Сколько-то они забавляются этим определением матери, а затем Бетка гордо расстегивает блузку, оголяет тяжелые, полные молока груди, болтает ими над лицом сына; ручки ребенка немедля жадно тянутся поиграть с ними, он хватает то воздух, то плоть матери, и Бетка всякий раз смеется от счастья, словно в бурной жадности, вызываемой ею в ребенке, – само доказательство ее материнства. С любовью она разжимает его ручки, и груди, сойдясь вместе от собственного веса, медленно-медленно опускаются. На миг дитя словно испугано внезапной тенью у себя на лице, но стоит материнской груди мазнуть его, он замирает. Опуская грудь еще ниже, Бетка все больше накрывает лицо ребенка полнотой набухшей плоти, и он принимает тепло этой тяжкой ласки со сладострастной неподвижностью, столь восторженной, что сам ее вид вызывает слезы нежности на глазах у обеих женщин, и эти слезы мгновенно превращаются в плач безудержного смеха, когда сын Бетки, задыхаясь, внезапно отбивается неловкими движениями тонущего, борясь со всею силою не по годам мускулистых рук.
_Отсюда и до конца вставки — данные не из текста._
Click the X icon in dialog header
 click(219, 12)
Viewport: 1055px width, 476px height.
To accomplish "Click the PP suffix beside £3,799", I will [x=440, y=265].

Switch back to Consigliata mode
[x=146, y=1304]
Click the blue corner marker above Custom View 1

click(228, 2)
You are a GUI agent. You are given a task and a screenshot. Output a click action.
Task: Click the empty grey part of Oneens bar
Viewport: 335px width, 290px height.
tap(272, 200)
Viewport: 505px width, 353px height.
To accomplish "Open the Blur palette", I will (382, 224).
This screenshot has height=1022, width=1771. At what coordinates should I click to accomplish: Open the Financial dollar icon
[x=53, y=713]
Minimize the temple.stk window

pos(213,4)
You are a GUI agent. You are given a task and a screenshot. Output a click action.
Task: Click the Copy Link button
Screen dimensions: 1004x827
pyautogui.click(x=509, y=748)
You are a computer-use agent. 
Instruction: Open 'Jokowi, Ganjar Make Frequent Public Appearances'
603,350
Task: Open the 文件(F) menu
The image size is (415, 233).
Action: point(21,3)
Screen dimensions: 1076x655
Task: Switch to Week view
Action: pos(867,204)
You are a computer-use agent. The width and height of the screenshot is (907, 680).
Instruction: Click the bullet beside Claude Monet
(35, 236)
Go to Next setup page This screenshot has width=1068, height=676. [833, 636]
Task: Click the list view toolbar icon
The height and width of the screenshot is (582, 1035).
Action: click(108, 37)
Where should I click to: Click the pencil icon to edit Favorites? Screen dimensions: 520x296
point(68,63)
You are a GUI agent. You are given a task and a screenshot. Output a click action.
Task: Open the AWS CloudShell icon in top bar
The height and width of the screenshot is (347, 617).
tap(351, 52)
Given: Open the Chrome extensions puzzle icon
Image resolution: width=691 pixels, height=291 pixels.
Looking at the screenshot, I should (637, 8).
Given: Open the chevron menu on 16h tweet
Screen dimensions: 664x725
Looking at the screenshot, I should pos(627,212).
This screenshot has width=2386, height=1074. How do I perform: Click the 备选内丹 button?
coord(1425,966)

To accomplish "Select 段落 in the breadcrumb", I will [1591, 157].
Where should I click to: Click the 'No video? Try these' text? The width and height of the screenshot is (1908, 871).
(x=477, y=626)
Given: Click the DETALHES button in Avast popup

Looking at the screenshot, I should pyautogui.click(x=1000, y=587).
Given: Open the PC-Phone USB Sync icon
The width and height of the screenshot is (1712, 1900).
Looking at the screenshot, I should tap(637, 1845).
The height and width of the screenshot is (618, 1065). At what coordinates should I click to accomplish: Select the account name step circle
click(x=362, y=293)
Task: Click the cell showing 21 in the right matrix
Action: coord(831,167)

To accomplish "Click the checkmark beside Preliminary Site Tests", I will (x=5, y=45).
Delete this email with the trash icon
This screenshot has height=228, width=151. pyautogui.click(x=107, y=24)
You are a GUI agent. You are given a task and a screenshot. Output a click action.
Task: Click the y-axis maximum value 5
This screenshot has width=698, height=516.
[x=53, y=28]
Солнце, выныривая из-за облака, озаряет восхитительную плоть, она становится столь ослепительной, что вся комната будто освещена ее отражением. Беткины груди – удлиненные, с очень выпуклыми сосками, какие вызывают в воображении римский упадок, а кожа их сияет, как у полированных статуй, и усыпана яркими веснушками – те обманчиво похожи на точки золотого мха, что, так уж вышло, покрывает мрамор некоторых частей скульптуры, оставленной на произвол неприветливости понтийской провинции.

На один сосок только что опустилась муха, и ни одно движение чада, кажется, не отвлекает ее, не сгоняет с этой будто распухшей точки груди, чудовищно растянутой сосаньем. Множество других узелков, в четверть меньше главного, окружает срединный сосательный бурыми, набрякшими протуберанцами внутри довольно ровной круговой границы. Ребенок по очереди трогает эти добавочные соски, иногда упрямо прижимает их маленьким указательным пальцем, тянет плоть по кругу, будто пытаясь повернуть его, как диск телефона.